Laser technology, such as Tomra’s Laser Object Detection (LOD) and similar equipment from other manufacturers, identifies and removes these materials from the paper stream, helping MRFs to pass a mill customer’s sight test for bale quality.
This type of detection technology can be added onto an existing line or as a stand-alone unit on a new circuit, says Carlos Manchado Atienza, regional director Americas for Tomra Sorting Recycling, who is based in Shelton, Connecticut.
Consider the office
Commanding more than $100 per ton domestically and much more in certain markets, sorted office paper (SOP) may be the Holy Grail to help MRFs survive today’s mixed paper market. This product consists primarily of white and colored groundwood-free paper that is also free of unbleached fibers.
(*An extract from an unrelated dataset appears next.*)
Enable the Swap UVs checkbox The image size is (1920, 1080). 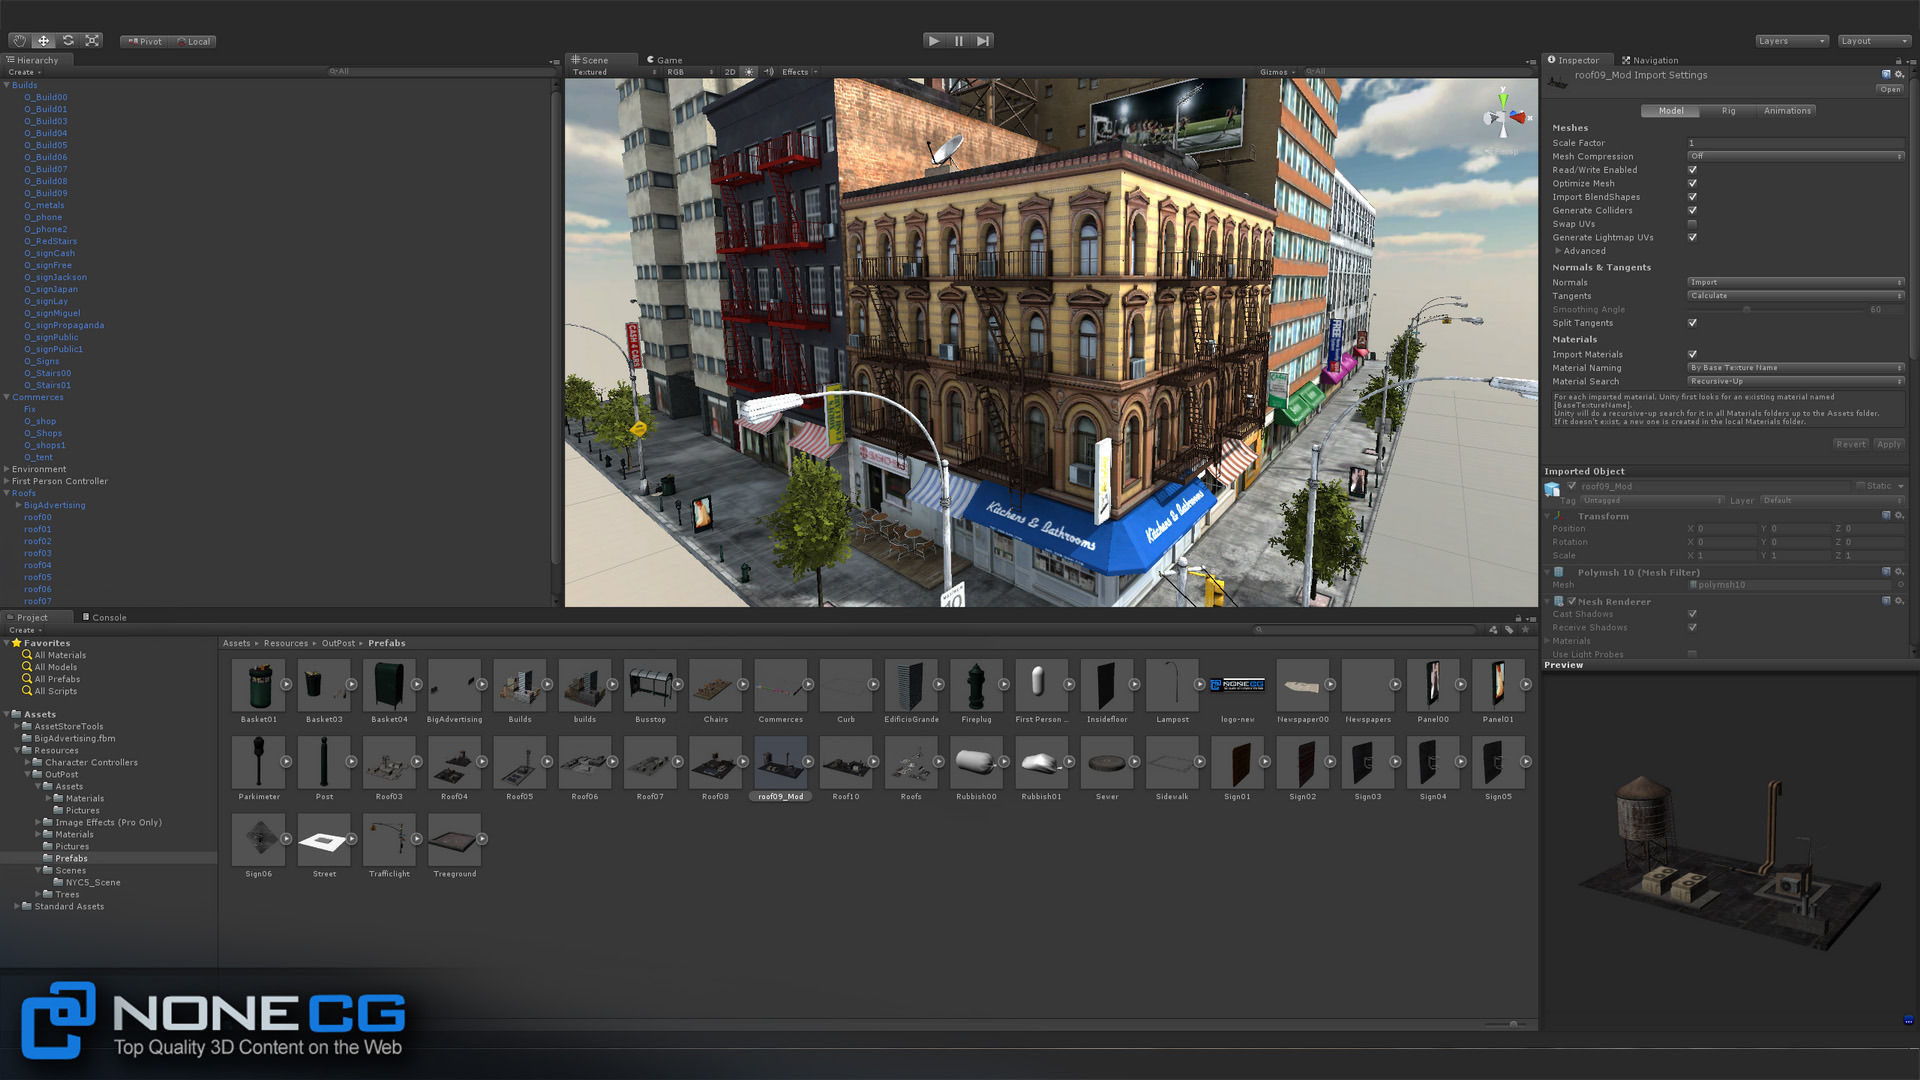tap(1692, 224)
It cannot contain more than 1 percent prohibitive materials and outthrows, plus prohibitives cannot exceed 5 percent.
SOP can be separated from the residential paper stream, but there is a catch. Unless the MRF has contracts with businesses or receives shredded paper, the percentage of white paper found in single-stream recycling can be limited and is market dependent.
Doyle is a proponent for MRFs sorting SOP and changing their business practices to take in more white paper. “Say the MRF receives $148 per sorted ton of SOP but is paying $2 per ton to offload mixed paper. That’s a $150 per ton swing toward profitability,” he says.
New optical sorting technologies also can aid in separating office paper from mixed paper. For instance, some technologies, including Sharp Eye from Tomra, can look through paper into its makeup to create a cleaner paper sort. Doyle says this type of technology offers customers the flexibility to choose between standard resolution for regular sorting and high resolution to recover products such as SOP.
Neitzey says tipping floor management also is key when it comes to separating office paper. “Blending everything together on the floor will reduce the amount of white paper an operation can separate from the mixed paper,” he says. “It’s best to sort out as much of the white paper as possible on the floor. Some customers currently do this and dedicate two or three days a week for sorting office paper.”
While targeting high-value products within the fiber stream isn’t new, the consequences of not doing so within the confines of today’s market conditions could be the difference between profitability and survival for a MRF.